══ Source data

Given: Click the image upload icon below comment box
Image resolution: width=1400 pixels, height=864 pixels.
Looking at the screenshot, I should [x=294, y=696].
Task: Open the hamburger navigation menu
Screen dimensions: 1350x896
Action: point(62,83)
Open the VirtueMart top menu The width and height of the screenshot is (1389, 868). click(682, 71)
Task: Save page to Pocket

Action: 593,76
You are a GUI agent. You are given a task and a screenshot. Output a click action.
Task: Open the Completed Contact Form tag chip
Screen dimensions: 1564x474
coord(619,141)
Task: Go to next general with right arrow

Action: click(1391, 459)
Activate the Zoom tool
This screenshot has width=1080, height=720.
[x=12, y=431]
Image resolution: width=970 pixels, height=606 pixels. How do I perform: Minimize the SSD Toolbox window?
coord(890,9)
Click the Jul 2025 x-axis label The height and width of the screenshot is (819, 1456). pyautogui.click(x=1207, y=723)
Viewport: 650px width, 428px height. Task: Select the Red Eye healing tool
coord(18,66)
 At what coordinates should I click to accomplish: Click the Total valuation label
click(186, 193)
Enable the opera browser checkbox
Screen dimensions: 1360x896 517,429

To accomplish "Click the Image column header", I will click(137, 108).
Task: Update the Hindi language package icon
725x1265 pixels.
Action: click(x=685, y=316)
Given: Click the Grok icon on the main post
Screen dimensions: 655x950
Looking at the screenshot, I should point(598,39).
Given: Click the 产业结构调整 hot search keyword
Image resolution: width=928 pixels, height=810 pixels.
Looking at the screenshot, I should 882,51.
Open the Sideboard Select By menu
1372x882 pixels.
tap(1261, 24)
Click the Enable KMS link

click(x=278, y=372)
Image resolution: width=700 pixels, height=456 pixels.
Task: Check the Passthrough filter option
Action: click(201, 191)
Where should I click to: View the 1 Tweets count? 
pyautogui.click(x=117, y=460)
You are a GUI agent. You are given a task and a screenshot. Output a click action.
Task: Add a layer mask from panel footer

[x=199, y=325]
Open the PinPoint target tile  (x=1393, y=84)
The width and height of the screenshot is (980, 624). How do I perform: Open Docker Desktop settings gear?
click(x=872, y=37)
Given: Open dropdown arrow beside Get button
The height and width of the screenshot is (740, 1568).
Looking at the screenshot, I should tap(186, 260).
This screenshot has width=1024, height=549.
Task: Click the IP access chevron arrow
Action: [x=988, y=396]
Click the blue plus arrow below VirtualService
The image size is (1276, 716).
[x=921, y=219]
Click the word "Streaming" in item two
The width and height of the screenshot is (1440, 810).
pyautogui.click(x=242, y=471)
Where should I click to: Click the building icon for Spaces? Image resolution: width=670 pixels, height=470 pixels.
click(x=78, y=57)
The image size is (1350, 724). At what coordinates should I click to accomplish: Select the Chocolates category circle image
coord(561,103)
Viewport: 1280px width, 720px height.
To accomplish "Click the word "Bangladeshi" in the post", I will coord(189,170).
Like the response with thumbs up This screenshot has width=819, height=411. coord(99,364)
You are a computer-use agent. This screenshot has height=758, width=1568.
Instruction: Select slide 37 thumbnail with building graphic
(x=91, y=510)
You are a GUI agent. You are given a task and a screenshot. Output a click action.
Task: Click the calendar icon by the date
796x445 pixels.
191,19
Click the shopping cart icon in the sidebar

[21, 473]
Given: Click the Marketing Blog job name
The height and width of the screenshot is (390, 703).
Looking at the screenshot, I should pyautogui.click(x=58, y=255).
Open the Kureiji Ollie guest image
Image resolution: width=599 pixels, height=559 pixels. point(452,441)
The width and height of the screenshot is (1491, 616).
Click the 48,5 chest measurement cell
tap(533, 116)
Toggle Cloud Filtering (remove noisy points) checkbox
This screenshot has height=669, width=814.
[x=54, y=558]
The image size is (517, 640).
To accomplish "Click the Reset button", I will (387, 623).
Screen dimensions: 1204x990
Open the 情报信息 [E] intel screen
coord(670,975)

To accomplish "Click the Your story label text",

════

**Given request:** Reproduce every line of the material above word for word.

**Expected answer:**
Given: Click the image upload icon below comment box
Image resolution: width=1400 pixels, height=864 pixels.
Looking at the screenshot, I should [x=294, y=696].
Task: Open the hamburger navigation menu
Screen dimensions: 1350x896
Action: point(62,83)
Open the VirtueMart top menu The width and height of the screenshot is (1389, 868). click(682, 71)
Task: Save page to Pocket

Action: 593,76
You are a GUI agent. You are given a task and a screenshot. Output a click action.
Task: Open the Completed Contact Form tag chip
Screen dimensions: 1564x474
coord(619,141)
Task: Go to next general with right arrow

Action: click(1391, 459)
Activate the Zoom tool
This screenshot has width=1080, height=720.
[x=12, y=431]
Image resolution: width=970 pixels, height=606 pixels. How do I perform: Minimize the SSD Toolbox window?
coord(890,9)
Click the Jul 2025 x-axis label The height and width of the screenshot is (819, 1456). pyautogui.click(x=1207, y=723)
Viewport: 650px width, 428px height. Task: Select the Red Eye healing tool
coord(18,66)
 At what coordinates should I click to accomplish: Click the Total valuation label
click(186, 193)
Enable the opera browser checkbox
Screen dimensions: 1360x896 517,429

To accomplish "Click the Image column header", I will click(137, 108).
Task: Update the Hindi language package icon
725x1265 pixels.
Action: click(x=685, y=316)
Given: Click the Grok icon on the main post
Screen dimensions: 655x950
Looking at the screenshot, I should point(598,39).
Given: Click the 产业结构调整 hot search keyword
Image resolution: width=928 pixels, height=810 pixels.
Looking at the screenshot, I should 882,51.
Open the Sideboard Select By menu
1372x882 pixels.
tap(1261, 24)
Click the Enable KMS link

click(x=278, y=372)
Image resolution: width=700 pixels, height=456 pixels.
Task: Check the Passthrough filter option
Action: click(201, 191)
Where should I click to: View the 1 Tweets count? 
pyautogui.click(x=117, y=460)
You are a GUI agent. You are given a task and a screenshot. Output a click action.
Task: Add a layer mask from panel footer

[x=199, y=325]
Open the PinPoint target tile  (x=1393, y=84)
The width and height of the screenshot is (980, 624). How do I perform: Open Docker Desktop settings gear?
click(x=872, y=37)
Given: Open dropdown arrow beside Get button
The height and width of the screenshot is (740, 1568).
Looking at the screenshot, I should tap(186, 260).
This screenshot has width=1024, height=549.
Task: Click the IP access chevron arrow
Action: [x=988, y=396]
Click the blue plus arrow below VirtualService
The image size is (1276, 716).
[x=921, y=219]
Click the word "Streaming" in item two
The width and height of the screenshot is (1440, 810).
pyautogui.click(x=242, y=471)
Where should I click to: Click the building icon for Spaces? Image resolution: width=670 pixels, height=470 pixels.
click(x=78, y=57)
The image size is (1350, 724). At what coordinates should I click to accomplish: Select the Chocolates category circle image
coord(561,103)
Viewport: 1280px width, 720px height.
To accomplish "Click the word "Bangladeshi" in the post", I will coord(189,170).
Like the response with thumbs up This screenshot has width=819, height=411. coord(99,364)
You are a computer-use agent. This screenshot has height=758, width=1568.
Instruction: Select slide 37 thumbnail with building graphic
(x=91, y=510)
You are a GUI agent. You are given a task and a screenshot. Output a click action.
Task: Click the calendar icon by the date
796x445 pixels.
191,19
Click the shopping cart icon in the sidebar

[21, 473]
Given: Click the Marketing Blog job name
The height and width of the screenshot is (390, 703).
Looking at the screenshot, I should pyautogui.click(x=58, y=255).
Open the Kureiji Ollie guest image
Image resolution: width=599 pixels, height=559 pixels. point(452,441)
The width and height of the screenshot is (1491, 616).
Click the 48,5 chest measurement cell
tap(533, 116)
Toggle Cloud Filtering (remove noisy points) checkbox
This screenshot has height=669, width=814.
[x=54, y=558]
The image size is (517, 640).
To accomplish "Click the Reset button", I will (387, 623).
Screen dimensions: 1204x990
Open the 情报信息 [E] intel screen
coord(670,975)

To accomplish "Click the Your story label text",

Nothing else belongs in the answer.